ROME – The opening of the grand opera season at La Scala Theater in Milan, which will take place as always on the feast day of Sant’Ambrogio (Saint Ambrose, that is) on December 10, is first and foremost about music, and is also an emotional, political and fashion event, but rarely more so than this year.
Emma Dante, a brave new theater director from Palermo, is entirely new to opera, and yet is presenting what promises to be an extremely unorthodox version of Georges Bizet’s Carmen, conducted by Daniel Barenboim. All Milan is buzzing with anticipation (“Will Carmen be gay? A trans?”), and when tickets went on sale November 23 for a special cut-rate performance to take place December 4 for young people, the box office window was slammed shut within 120 seconds of its opening, and on-line tickets were sold out within exactly fifteen minutes. All twelve regularly scheduled performances have also been entirely sold out for months.
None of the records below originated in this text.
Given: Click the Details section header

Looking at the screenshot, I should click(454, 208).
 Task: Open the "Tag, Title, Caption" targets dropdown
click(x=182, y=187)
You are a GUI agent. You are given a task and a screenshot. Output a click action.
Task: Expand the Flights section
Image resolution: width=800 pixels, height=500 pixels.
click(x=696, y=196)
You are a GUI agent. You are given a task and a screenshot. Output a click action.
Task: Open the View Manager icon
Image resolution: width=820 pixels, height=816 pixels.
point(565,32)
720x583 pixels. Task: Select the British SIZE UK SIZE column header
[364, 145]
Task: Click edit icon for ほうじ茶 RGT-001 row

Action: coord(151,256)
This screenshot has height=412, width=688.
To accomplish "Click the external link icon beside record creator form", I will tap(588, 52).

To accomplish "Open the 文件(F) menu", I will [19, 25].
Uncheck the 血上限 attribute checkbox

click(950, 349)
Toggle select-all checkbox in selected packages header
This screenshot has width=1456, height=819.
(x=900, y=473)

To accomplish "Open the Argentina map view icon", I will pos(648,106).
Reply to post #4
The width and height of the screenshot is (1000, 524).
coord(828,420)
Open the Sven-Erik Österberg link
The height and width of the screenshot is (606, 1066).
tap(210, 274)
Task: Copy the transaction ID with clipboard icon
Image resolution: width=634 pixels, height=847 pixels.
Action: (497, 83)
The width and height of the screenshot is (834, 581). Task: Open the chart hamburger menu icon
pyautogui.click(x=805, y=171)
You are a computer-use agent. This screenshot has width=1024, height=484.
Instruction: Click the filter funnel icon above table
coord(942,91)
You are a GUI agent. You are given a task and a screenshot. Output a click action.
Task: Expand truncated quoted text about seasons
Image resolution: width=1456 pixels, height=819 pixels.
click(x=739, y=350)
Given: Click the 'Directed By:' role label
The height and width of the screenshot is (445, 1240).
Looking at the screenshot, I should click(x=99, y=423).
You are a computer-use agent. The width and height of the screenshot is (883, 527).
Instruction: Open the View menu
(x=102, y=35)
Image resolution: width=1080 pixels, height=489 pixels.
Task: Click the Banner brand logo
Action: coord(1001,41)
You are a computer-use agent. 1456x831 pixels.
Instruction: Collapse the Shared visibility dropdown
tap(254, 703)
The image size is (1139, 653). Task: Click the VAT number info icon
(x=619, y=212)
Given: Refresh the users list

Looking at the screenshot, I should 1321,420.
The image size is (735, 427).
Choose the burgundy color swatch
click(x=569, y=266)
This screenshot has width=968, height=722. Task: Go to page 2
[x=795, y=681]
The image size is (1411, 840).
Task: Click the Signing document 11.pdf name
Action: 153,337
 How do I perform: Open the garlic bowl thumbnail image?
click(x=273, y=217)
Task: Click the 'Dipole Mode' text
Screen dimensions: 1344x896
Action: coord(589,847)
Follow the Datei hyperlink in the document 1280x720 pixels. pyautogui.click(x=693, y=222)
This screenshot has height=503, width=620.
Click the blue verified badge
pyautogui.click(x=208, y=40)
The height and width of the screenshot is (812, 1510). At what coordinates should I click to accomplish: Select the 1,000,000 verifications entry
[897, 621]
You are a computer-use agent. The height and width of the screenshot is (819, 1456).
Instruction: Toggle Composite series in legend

“Her vision is of Carmen as universal,” said Stephane Lissner, the French superintendent who runs La Scala. For Lissner, Dante’s vision embraces, in the opera, “the South and women’s condition there, and superstition.” So what does that mean?
Speaking to Natalia Aspesi for
La Repubblica , Dante herself explained: “The women in my theater performances are dumbed down (scimunite) whose context of rage, pain and submission has made them into idiots (rincoglionite—okay, mine is a polite translation). But Carmen is no victim, she’s a rebel who breaks every rule and doesn’t bother with politeness. She knows her destiny is death because of her longing for freedom, and she goes knowingly toward it…..This production is the fruit of considerable forethought, and is certainly not intended as a provocation. I tried only to insert a little virus into this world so far from my own, in part to understand if one can try experimentation within grand opera.”
In 2005 Cardinal Tarcisio Bertone—today Vatican Secretary of State—took issue with Dante’s production of La Scimmia, in which a nude youth who plays the ape of the title appears on a cross. When it was presented in Genoa, where Bertone was at that time archbishop, he tried to prevent is being performed.
One opera blogger called Dante an “out of left field” choice to direct Carmen at La Scala, but also a “Sicilian prodigy.” The lead singer is Anita Rachvelishvili of Georgia while the sulky, handsome Uruguayan baritone Erwin Schrott (who is married to the gorgeous Russian soprana Anna Netreko) will sing Escamillo. Don Jose will be sung by the popular German tenor, Jonas Kaufmann.
Taking with her the stage, costume and lighting designers, Dante toured Palermo seeking atmospheric signals appropriate to her Carmen. In some scenes the sets have therefore Sicilian-inspired religious symbolism signifying death, with, in the foreground, brightly colored costumes. The result is a Carmen that is very strong, vibrant, but with more than a hint of violence as Don Jose attempts to “abuse” Carmen, in the words of Rachvelishvili.